目安として、月に来店客の1〜3%が投稿すれば十分なペースです。月300人の店なら月3〜9件。少なく感じますが、1年で40〜100件積み上がります。
中身は、順位より「来店するか」に効く
ここは分けて考えてください。
Googleが評価基準として明示しているのは、口コミの「数と評価」までです。
本文にどんな言葉が入っているかが順位を動かすかどうかは、Googleは公表していません。「キーワードを口コミに入れれば上がる」という説明を見かけますが、確認できる根拠はありません。
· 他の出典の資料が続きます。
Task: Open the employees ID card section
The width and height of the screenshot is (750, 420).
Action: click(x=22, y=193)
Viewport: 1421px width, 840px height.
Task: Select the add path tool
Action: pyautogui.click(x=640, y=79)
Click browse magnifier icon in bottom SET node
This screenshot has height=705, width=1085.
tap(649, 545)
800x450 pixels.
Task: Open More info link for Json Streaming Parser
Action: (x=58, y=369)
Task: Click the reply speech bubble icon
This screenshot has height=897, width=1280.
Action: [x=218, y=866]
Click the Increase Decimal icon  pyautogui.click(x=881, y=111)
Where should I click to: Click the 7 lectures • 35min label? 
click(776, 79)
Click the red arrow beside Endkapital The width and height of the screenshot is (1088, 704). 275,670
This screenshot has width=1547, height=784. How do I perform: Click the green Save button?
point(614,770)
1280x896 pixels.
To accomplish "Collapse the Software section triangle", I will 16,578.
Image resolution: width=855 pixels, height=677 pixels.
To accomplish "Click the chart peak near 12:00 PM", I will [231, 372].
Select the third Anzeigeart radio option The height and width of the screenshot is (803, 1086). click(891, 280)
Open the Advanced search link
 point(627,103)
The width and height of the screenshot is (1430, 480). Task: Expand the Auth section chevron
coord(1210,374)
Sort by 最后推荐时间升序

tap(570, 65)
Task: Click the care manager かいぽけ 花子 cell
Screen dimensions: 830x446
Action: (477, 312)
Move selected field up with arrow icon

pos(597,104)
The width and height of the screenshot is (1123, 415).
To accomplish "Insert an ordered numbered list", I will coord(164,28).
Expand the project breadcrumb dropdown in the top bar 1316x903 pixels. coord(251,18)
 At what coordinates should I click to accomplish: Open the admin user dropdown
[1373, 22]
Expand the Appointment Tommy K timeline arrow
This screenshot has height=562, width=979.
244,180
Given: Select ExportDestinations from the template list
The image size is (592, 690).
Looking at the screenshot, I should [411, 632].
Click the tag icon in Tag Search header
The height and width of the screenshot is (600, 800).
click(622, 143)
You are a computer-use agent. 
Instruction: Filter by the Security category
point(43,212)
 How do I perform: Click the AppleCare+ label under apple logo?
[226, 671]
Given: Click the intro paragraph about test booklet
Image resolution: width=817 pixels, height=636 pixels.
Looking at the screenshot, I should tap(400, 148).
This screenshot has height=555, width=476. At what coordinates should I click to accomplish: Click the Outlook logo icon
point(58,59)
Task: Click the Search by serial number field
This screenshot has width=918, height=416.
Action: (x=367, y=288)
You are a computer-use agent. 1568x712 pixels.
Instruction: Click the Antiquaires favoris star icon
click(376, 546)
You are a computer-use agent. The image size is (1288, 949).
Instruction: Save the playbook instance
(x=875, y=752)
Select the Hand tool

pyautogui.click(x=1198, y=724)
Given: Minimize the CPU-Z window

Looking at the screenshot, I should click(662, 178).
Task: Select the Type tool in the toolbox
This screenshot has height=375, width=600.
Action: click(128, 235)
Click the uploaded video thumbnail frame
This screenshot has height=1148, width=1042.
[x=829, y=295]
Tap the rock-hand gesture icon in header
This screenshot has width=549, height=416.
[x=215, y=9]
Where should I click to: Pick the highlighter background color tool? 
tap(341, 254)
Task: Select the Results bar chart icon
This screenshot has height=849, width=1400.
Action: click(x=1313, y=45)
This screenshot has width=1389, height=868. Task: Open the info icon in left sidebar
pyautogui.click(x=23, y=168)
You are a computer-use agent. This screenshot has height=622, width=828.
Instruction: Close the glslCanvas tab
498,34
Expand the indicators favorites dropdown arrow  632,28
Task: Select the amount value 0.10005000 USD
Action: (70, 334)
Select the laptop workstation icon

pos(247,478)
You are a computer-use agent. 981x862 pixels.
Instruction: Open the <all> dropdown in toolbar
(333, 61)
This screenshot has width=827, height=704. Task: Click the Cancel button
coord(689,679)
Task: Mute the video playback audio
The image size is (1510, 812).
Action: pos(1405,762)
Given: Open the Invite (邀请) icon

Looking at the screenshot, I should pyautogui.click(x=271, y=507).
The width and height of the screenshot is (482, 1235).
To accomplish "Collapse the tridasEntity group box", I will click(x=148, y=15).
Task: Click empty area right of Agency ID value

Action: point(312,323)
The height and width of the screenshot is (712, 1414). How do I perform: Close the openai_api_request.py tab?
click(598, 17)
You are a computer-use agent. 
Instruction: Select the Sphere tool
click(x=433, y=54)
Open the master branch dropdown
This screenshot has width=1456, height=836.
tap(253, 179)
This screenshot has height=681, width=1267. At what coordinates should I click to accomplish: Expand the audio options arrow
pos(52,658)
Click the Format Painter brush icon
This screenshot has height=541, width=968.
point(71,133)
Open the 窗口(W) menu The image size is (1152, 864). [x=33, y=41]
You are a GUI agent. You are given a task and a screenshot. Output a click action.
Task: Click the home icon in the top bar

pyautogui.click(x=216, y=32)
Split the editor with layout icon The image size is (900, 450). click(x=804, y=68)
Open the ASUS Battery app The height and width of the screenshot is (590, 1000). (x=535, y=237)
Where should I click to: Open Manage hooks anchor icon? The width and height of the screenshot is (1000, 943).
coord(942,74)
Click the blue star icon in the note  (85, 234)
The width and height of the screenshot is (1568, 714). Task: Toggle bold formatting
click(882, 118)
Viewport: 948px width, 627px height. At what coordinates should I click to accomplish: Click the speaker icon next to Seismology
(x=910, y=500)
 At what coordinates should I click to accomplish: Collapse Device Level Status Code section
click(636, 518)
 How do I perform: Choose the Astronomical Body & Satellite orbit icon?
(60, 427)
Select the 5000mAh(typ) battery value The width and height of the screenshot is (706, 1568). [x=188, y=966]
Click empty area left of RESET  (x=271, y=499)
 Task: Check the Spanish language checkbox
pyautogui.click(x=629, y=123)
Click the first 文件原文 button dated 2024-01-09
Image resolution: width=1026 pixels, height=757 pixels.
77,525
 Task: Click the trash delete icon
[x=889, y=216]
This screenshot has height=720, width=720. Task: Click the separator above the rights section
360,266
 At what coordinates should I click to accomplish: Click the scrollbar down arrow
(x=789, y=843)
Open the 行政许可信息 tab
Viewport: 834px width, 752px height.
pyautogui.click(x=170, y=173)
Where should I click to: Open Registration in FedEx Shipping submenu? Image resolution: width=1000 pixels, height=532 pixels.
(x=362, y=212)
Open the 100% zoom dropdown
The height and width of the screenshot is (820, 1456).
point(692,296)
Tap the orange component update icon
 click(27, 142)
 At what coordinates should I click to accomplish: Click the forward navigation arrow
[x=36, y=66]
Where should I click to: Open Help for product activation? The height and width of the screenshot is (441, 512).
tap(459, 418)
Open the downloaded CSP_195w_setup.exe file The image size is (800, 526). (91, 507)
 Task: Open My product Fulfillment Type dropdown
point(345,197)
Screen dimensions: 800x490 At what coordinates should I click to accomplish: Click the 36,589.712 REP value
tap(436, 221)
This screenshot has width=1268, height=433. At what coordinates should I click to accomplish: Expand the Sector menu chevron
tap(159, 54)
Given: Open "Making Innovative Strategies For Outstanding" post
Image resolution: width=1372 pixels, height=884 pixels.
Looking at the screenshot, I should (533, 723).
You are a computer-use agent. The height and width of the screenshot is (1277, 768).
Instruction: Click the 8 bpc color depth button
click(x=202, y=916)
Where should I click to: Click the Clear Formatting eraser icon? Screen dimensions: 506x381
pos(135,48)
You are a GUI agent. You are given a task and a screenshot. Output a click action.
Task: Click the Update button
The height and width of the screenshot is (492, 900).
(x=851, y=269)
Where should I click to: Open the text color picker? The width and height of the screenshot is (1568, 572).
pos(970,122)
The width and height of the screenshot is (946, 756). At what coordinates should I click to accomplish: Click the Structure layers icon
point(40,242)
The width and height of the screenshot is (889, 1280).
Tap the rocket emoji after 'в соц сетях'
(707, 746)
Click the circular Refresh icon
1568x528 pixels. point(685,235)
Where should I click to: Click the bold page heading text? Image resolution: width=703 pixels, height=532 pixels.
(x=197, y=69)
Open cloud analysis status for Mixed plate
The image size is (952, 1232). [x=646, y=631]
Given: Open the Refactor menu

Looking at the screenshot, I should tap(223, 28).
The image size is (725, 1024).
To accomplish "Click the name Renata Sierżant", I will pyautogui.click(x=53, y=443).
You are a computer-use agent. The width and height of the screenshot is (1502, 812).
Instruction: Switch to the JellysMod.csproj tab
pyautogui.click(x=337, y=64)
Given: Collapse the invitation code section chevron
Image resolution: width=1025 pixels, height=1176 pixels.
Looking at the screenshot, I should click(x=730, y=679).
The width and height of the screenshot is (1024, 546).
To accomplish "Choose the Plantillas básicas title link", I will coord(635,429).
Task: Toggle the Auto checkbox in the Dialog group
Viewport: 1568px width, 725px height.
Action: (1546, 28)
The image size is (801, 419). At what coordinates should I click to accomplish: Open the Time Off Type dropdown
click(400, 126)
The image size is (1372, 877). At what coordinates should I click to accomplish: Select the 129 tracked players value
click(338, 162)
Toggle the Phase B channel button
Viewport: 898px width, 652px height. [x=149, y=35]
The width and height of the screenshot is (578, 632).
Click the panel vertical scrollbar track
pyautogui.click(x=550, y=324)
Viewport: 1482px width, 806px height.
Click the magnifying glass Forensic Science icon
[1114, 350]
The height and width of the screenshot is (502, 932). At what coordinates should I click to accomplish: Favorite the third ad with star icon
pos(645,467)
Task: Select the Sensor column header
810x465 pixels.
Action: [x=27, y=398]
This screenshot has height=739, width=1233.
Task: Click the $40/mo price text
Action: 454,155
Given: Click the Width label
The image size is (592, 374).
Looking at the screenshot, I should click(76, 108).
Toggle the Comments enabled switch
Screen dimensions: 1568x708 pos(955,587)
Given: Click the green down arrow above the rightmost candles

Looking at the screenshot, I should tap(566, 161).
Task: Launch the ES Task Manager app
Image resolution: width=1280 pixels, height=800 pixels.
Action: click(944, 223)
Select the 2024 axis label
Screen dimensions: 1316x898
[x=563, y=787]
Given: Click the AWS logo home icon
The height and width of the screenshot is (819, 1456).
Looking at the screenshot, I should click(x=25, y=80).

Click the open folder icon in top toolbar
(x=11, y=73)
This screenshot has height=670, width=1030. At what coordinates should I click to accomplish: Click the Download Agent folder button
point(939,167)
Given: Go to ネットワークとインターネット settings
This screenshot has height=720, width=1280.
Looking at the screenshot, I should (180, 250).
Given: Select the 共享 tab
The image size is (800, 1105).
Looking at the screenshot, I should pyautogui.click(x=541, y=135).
ただし、中身は別のところで確実に効きます。読む人の判断です。
| 口コミの中身 | 読んだ人がどう受け取るか |
|---|---|
| 「美味しかったです」だけが10件 | 何も分からない。 判断材料にならない |
| 「金曜の夜でも予約できた」「子ども椅子を出してくれた」 | 自分が行ったときの想像がつく |
| 写真付きの投稿 | メニューと店内が分かり、不安が消える |
順位が同じでも、選ばれるのは後者です。
具体的な口コミは、頼み方で増える
放っておくと、口コミは短くなります。書く側も何を書けばいいか分からないからです。
だから、記入例を2行だけ添えてください。
長い例文は逆効果です。読むのが面倒になって離脱します。2行まで。
そして、会計や施術の直後に渡すこと。 時間が経つほど、書ける具体的な内容が減っていきます。
やってはいけない頼み方
ここは線引きがはっきりしています。
| 頼み方 | 可否 |
|---|---|
| 「どんなことでも書いてください」 | OK |
| 記入例を2行添える | OK |
| 「〇〇(キーワード)を入れて書いてください」 | NG。内容の指示にあたる |
| 「星5でお願いします」 | NG。評価の操作 |
書く内容を指定した時点で、その口コミは本人の感想ではなくなります。 順位のために中身を操作しようとすると、違反側に踏み込みます。
競合の口コミ件数を、正しく数える
「競合と比べる」と書きましたが、数え方を間違えると判断を誤ります。
地図検索の結果は、検索する人の現在地で変わります。 自宅から見た順位と、店の前から見た順位は別物です。
手順
- 検索語を決める(1〜3個。「〇〇駅 居酒屋」など、出てほしい言葉)
- スマホのシークレットウィンドウで開く(ログイン状態の影響を外す)
- 店の近くから検索する(商圏の中心に立つのが理想)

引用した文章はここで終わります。